Listed entries →
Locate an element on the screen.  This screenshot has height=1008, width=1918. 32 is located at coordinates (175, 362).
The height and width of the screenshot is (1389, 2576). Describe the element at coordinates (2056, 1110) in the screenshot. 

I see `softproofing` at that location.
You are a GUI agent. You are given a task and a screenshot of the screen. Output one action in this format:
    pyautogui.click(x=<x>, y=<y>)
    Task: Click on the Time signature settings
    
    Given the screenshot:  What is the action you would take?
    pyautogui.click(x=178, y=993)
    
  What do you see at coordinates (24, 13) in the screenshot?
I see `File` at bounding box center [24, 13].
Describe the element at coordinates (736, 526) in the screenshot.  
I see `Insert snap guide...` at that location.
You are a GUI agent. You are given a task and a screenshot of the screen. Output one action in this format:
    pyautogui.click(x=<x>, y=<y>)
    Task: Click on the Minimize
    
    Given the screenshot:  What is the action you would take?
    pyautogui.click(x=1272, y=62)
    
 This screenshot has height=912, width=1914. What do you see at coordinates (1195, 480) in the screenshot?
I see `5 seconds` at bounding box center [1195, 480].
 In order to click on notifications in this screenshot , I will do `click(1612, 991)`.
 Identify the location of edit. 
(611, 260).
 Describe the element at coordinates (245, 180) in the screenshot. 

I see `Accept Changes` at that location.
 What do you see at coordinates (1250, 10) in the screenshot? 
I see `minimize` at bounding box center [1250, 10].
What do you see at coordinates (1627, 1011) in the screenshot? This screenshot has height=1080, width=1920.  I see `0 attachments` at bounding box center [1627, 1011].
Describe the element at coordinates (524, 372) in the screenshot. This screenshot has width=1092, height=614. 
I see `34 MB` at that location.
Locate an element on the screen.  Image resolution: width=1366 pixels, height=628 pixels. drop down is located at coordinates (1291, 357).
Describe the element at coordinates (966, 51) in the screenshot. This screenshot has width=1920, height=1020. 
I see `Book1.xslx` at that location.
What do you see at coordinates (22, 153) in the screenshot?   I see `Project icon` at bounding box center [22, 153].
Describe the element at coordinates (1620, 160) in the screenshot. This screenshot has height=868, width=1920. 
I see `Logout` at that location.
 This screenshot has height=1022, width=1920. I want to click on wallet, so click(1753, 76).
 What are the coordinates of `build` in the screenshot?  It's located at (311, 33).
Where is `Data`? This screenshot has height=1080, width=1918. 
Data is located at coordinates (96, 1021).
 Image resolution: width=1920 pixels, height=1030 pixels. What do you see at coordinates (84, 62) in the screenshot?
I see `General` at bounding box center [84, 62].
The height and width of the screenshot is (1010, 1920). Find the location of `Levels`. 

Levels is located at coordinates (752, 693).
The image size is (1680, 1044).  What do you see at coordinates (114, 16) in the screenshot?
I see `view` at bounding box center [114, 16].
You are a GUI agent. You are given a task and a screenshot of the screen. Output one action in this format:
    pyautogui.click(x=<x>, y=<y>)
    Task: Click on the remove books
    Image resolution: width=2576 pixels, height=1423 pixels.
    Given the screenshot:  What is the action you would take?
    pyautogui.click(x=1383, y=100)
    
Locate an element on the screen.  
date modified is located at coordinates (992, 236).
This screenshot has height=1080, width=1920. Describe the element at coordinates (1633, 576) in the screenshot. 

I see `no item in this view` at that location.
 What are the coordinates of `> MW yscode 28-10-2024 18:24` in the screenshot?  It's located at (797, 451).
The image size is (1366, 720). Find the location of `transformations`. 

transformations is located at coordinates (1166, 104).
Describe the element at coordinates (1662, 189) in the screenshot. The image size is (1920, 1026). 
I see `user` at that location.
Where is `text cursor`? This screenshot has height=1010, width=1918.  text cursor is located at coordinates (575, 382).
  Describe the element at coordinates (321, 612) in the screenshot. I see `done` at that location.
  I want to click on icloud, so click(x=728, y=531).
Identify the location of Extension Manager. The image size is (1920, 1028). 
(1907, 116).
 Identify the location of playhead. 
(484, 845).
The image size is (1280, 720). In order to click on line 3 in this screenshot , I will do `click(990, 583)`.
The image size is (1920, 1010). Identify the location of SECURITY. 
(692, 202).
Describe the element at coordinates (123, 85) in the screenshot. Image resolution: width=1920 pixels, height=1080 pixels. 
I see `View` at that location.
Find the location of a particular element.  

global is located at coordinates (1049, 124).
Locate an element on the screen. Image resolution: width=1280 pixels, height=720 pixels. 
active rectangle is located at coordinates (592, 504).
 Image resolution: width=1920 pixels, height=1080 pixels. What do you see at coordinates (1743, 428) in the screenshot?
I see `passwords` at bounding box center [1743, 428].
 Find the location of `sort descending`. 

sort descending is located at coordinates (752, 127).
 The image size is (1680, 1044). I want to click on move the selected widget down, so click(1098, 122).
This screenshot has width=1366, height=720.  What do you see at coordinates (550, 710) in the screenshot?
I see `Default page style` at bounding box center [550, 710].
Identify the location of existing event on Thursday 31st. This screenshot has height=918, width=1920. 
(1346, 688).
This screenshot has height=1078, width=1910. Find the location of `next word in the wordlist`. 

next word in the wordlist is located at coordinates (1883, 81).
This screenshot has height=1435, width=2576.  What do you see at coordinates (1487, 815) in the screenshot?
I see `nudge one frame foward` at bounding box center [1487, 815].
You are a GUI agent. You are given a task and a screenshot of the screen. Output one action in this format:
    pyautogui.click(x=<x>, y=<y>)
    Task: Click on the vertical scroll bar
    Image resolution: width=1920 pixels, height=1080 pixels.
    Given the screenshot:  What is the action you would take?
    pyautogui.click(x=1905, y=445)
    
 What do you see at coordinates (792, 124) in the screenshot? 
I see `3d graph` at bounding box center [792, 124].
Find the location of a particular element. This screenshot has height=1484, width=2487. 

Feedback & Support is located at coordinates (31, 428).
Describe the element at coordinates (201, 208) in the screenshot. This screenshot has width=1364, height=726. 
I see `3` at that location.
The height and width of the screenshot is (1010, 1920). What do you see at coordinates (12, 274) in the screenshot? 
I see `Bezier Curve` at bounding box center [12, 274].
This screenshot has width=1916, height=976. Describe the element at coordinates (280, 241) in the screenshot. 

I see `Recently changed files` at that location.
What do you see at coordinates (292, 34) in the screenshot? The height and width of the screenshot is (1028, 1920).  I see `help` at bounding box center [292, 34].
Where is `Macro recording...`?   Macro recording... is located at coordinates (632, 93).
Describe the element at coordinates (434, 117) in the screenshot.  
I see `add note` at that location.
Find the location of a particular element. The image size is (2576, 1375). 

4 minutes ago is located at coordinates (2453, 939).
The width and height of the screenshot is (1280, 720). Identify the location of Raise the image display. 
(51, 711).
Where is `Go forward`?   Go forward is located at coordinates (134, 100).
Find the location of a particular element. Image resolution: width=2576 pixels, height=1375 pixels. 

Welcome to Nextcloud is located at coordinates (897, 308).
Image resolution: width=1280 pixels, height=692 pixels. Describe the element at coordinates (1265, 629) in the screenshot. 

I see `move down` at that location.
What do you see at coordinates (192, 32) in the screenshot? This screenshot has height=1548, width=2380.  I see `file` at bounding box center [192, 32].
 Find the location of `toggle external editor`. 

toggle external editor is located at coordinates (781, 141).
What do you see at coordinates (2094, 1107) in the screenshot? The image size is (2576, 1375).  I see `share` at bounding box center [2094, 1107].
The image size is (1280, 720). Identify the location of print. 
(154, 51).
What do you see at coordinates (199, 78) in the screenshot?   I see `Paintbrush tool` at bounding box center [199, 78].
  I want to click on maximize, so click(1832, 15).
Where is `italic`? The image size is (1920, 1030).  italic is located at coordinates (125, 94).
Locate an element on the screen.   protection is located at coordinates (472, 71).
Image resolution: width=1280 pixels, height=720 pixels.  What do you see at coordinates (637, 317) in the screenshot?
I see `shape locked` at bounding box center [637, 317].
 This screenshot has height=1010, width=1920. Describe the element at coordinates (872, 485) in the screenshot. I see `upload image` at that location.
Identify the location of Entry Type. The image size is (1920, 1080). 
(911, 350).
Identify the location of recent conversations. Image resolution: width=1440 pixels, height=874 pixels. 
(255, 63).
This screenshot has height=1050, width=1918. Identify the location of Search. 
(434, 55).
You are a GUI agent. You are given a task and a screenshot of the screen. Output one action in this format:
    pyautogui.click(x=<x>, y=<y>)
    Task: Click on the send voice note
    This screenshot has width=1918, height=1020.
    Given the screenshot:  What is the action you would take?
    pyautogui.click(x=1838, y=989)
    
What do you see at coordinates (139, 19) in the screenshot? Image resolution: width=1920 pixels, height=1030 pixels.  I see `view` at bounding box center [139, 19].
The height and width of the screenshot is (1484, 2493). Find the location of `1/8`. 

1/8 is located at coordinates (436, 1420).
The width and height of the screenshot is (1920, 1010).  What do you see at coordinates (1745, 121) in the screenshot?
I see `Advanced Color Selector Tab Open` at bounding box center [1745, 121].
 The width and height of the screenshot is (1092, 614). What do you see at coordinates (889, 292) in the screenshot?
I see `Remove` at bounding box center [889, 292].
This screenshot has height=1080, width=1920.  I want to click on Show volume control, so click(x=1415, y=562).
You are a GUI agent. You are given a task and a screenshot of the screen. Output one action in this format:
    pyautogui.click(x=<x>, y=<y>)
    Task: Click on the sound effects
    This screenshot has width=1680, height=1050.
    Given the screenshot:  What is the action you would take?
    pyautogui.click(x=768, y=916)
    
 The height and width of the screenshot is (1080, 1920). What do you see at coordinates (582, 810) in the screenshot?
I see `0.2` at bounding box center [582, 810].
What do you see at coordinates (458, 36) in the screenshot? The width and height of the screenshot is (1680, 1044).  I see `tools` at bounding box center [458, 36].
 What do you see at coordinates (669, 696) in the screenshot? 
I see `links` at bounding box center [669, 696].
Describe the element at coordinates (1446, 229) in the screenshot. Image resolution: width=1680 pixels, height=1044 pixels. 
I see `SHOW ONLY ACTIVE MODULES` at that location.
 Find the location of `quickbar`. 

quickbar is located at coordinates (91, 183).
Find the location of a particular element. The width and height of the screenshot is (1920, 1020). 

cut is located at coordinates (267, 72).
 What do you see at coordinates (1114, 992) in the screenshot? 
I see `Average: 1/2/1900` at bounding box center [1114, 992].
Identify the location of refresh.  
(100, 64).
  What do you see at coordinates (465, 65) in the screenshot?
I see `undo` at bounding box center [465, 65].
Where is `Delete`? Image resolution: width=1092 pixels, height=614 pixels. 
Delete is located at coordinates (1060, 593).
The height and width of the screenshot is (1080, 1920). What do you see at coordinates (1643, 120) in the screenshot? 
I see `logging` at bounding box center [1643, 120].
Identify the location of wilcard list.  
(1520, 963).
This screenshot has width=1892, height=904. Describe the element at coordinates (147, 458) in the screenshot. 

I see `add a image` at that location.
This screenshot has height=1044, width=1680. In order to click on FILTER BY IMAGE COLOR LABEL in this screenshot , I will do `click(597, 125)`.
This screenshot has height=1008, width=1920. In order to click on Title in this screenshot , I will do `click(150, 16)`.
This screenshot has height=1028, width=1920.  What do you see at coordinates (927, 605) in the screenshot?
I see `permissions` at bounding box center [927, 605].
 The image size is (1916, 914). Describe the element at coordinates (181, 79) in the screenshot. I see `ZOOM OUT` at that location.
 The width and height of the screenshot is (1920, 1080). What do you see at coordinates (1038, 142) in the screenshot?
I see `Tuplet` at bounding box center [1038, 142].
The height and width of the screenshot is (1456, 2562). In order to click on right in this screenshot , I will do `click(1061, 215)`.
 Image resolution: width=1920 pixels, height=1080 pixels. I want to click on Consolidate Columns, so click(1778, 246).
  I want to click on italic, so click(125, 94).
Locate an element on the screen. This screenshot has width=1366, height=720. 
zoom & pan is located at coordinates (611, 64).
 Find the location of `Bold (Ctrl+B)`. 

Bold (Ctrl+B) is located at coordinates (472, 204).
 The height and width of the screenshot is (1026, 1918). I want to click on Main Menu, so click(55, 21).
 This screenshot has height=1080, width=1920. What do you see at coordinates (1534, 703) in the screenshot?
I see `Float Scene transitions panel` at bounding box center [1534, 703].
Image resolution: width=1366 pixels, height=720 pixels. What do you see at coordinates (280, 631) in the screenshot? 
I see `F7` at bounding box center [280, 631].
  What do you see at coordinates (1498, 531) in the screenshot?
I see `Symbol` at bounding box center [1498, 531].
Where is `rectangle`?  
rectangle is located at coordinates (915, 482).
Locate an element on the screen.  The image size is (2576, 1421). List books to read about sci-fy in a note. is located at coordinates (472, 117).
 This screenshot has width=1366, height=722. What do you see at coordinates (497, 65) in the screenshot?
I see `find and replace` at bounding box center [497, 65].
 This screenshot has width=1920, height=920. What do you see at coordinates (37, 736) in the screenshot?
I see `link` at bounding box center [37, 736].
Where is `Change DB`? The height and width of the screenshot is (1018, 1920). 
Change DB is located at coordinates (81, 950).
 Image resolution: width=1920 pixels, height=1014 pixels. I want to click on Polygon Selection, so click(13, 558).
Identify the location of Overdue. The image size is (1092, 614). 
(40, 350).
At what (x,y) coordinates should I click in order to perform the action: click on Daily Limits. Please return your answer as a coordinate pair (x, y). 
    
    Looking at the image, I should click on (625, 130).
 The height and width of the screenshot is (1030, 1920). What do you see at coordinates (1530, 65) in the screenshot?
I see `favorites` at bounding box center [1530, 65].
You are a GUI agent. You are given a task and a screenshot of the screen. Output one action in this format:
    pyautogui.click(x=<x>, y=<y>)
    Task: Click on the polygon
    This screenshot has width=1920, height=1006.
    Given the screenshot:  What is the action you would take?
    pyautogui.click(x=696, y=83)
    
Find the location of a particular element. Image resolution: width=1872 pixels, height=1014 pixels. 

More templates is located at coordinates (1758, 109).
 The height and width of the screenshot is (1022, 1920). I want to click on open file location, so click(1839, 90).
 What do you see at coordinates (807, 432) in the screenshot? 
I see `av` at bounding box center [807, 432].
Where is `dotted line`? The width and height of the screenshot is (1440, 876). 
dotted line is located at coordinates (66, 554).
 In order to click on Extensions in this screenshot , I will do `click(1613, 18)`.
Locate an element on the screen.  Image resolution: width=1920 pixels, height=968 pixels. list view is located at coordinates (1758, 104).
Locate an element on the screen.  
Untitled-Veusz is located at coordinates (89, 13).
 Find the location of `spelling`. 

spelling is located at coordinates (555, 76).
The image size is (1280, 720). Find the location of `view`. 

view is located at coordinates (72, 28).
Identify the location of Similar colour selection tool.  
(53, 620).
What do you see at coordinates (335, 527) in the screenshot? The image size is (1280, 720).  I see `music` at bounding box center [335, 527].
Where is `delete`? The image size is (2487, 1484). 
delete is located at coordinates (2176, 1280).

Task brief →
Copy everything in the listing above from the line containing "Image resolution: width=1366 pixels, height=720" down to the line containing "rectangle is located at coordinates (915, 482).", including both of those lines, word for word.

Result of this task →
Image resolution: width=1366 pixels, height=720 pixels. What do you see at coordinates (280, 631) in the screenshot? 
I see `F7` at bounding box center [280, 631].
  What do you see at coordinates (1498, 531) in the screenshot?
I see `Symbol` at bounding box center [1498, 531].
Where is `rectangle`?  
rectangle is located at coordinates (915, 482).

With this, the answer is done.